According to claims data from Zurich Municipal, major school blazes can cost up to £20m
A coalition of 23 industry bodies representing hundreds of thousands of insurers, teachers, firefighters, surveyors, architects and engineers has accused the UK government of creating a fire safety “lottery” in schools.
This “postcode lottery” has seen some local authorities in England - including Derbyshire County Council and Derby City Council - already mandating sprinklers in new build schools.
In a letter to the education secretary Gavin Williamson sent today (17 August 2021), the coalition warned that the government would leave “the majority of schools exposed to fires” if it progressed with plans to only see sprinklers installed in school buildings over 11 metres in height.
Tilden Watson, Zurich Municipal’s head of education, said: “The collective voice and expertise of these industry bodies should not be ignored. The government’s current proposals fall woefully short of the measures needed to tackle school blazes.”
The open letter coincides with a Department for Education consultation, which began on 27 May 2021 and ends tomorrow (18 August).
This seeks feedback on changes to the Building Bulletin 100 (BB100) - this is non-statutory guidance on the design of school buildings, to ensure these institutions have early warning signs should a fire break out. It was last reviewed in 2019.
The BB100 advises how to minimise the spread of fire and how to ensure building structures are adequately resistant to fire. It also includes requirements for access and facilities for the Fire and Rescue Services.
According to data obtained by Zurich under the Freedom of Information Act, just 8% of new schools built since 2015 have been fitted with sprinklers.
The proposed rules require sprinklers to be installed in new special educational needs schools and boarding accommodation, as well as school buildings with floors higher than 11 metres.
Brought together by school insurer Zurich Municipal, the cross-industry coalition’s letter demands that the government urgently rethink plans regarding the height of school buildings where it is compulsory for sprinklers to be installed (over 11 metres).
In the letter, the coalition states that it is “deeply concerning” that England’s protection standards for schools fall below those of Scotland and Wales, where sprinklers are legally required. The letter said that ”the installation of sprinklers in new build and major refurbished schools is mandatory in Scotland and required for central funding in Wales”.

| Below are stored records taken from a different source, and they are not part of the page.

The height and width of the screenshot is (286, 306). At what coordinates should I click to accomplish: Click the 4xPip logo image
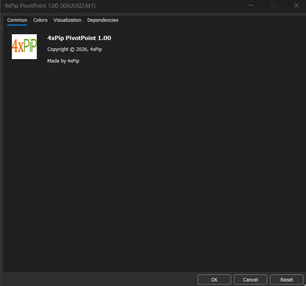[24, 47]
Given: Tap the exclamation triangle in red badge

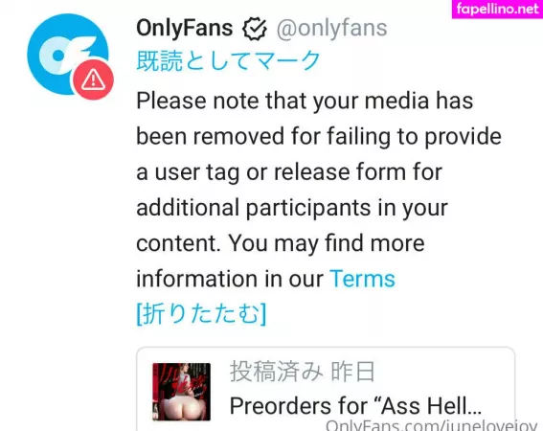Looking at the screenshot, I should 93,79.
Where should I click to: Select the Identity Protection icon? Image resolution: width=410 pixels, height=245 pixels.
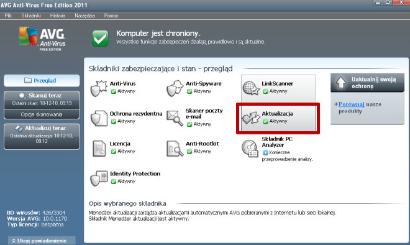pyautogui.click(x=99, y=178)
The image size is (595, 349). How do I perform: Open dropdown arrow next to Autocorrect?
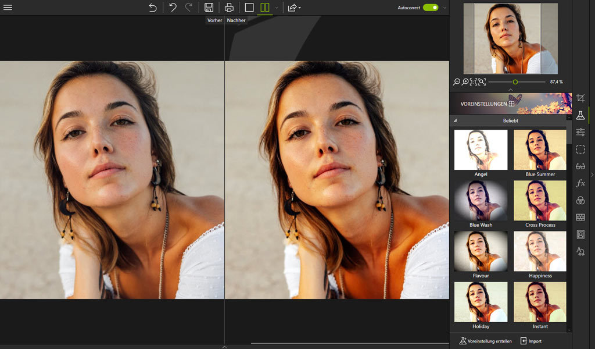tap(445, 8)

Therefore, the coalition believes it is “incomprehensible” that the Department for Education “would choose not to take this opportunity to strengthen safety guidance” by making sprinklers compulsory in all new build and majorly refurbished schools.
The letter said: “It should not take a school fire fatality for the government to address this disparity.”

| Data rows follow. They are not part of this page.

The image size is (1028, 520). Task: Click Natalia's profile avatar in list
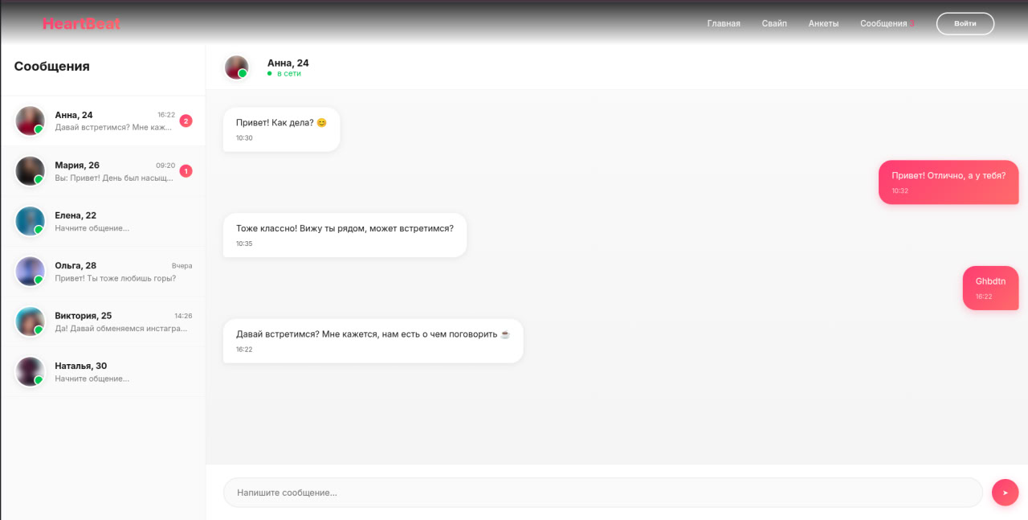(x=31, y=371)
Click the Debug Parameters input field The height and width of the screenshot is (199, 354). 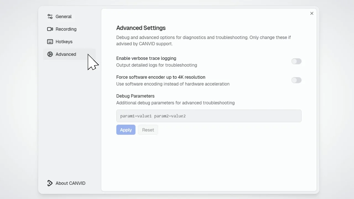209,116
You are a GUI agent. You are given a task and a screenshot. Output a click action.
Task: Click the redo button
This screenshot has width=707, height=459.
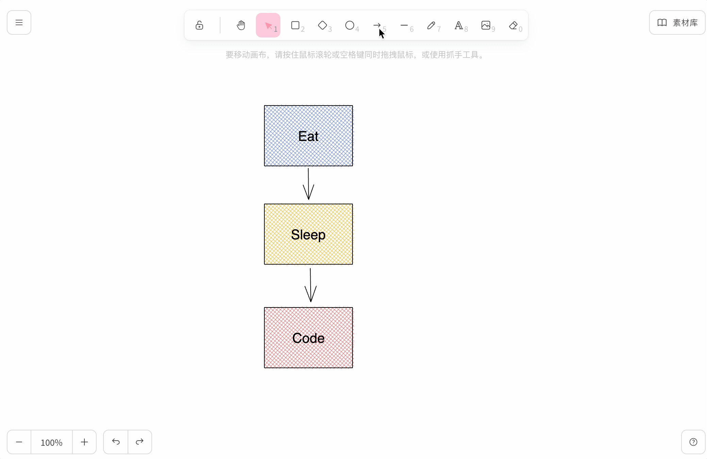139,442
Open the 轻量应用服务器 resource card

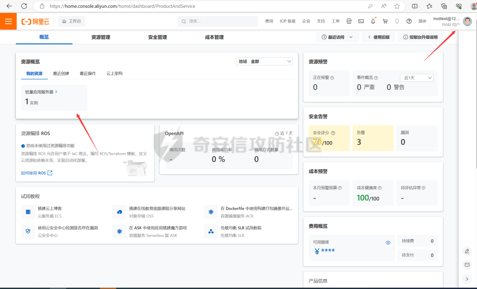[x=41, y=92]
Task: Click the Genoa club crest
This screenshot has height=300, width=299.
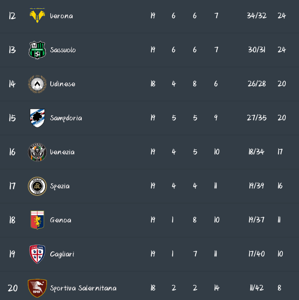Action: tap(37, 220)
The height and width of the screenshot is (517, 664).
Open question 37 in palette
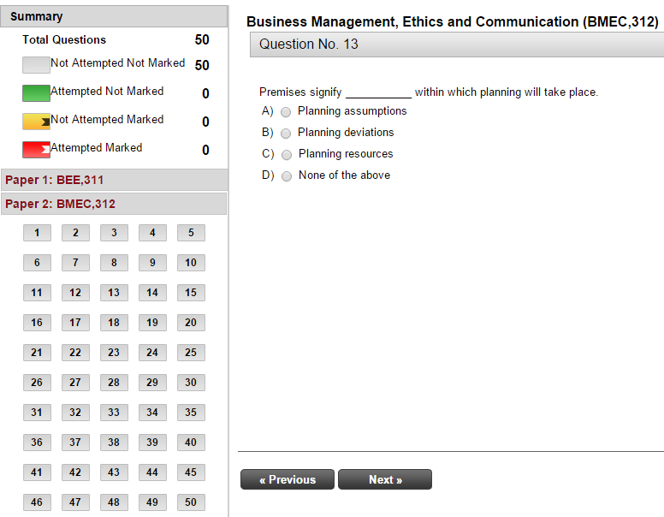(75, 443)
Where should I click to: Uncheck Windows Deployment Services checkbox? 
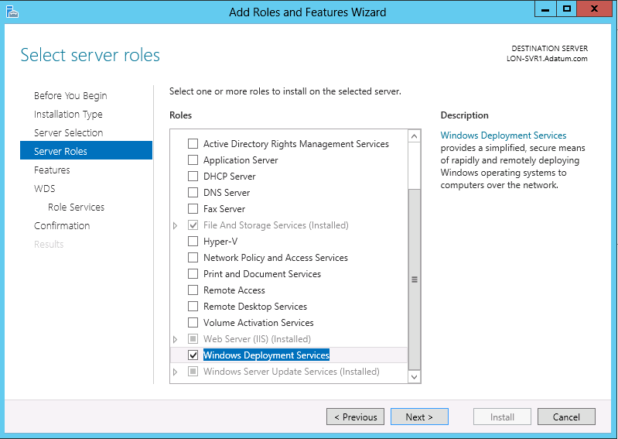pos(193,355)
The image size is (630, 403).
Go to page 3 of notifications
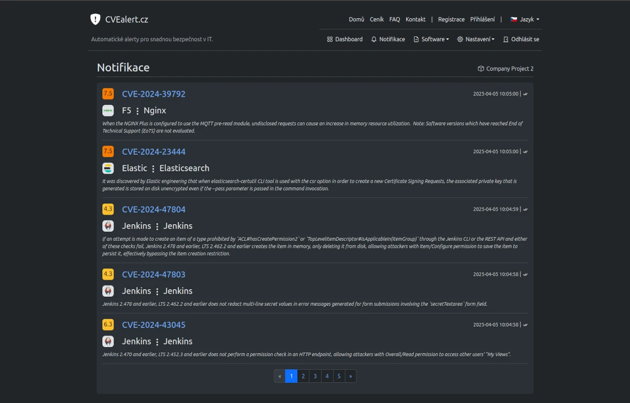(315, 376)
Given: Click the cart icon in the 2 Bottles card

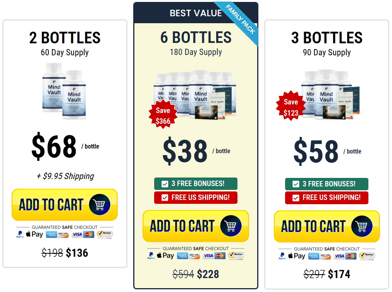Looking at the screenshot, I should pos(100,205).
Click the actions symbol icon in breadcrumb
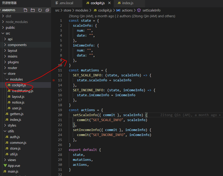The image size is (223, 176). click(118, 10)
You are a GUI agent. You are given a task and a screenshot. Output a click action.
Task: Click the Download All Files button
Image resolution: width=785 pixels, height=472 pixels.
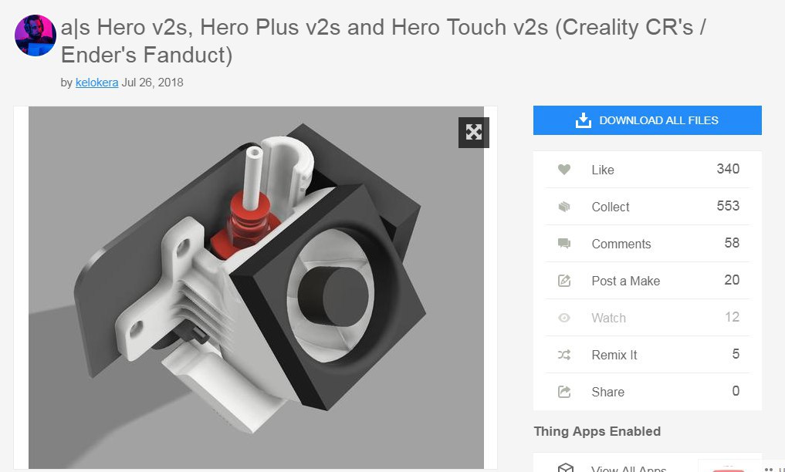click(648, 120)
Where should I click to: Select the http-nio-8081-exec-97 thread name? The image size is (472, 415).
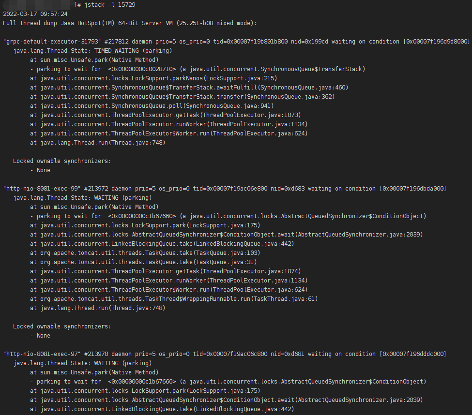tap(44, 354)
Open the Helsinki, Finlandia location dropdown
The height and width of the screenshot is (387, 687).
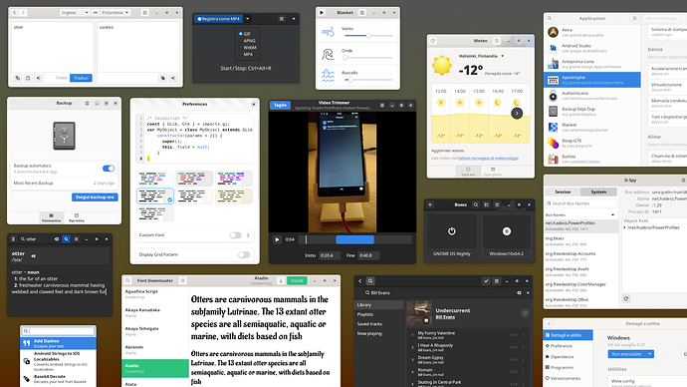(x=503, y=56)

For example, between April 2015 and March 2020, firefighters were called to blazes at 1,467 primary schools and 834 secondary schools, according to claims data from Zurich Municipal.

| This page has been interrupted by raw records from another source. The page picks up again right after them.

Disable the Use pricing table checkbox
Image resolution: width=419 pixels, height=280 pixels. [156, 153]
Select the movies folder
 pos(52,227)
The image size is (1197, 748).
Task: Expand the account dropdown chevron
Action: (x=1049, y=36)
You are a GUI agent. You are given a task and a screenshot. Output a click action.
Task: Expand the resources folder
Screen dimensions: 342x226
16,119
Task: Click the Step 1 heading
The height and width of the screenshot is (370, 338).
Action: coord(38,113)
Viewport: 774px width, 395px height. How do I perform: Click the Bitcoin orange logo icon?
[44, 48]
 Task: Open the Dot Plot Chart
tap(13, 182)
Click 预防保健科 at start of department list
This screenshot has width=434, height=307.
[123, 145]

Around 47 primary and secondary school buildings were completely gutted as a result of fires during this reporting period, while 230 others were seriously damaged.
Zurich Municipal’s claims data further found that major school blazes can cost up to £20m.
Watson added: “It makes no economic sense to invest millions of pounds in an asset without taking steps to adequately protect it. We need to bring England in line with Wales and Scotland, where sprinklers are already compulsory in all new and majorly refurbished schools.
“Whilst the short-term costs of a fire, such as the loss of facilities [or] equipment and the need to rent temporary accommodation, can be calculated, the longer-term effects, such as disruption to the education of children already severely impacted as a result of the pandemic, are all much harder to quantify.”
Zurich Municipal provides insurance and risk management solutions for the public and voluntary sectors.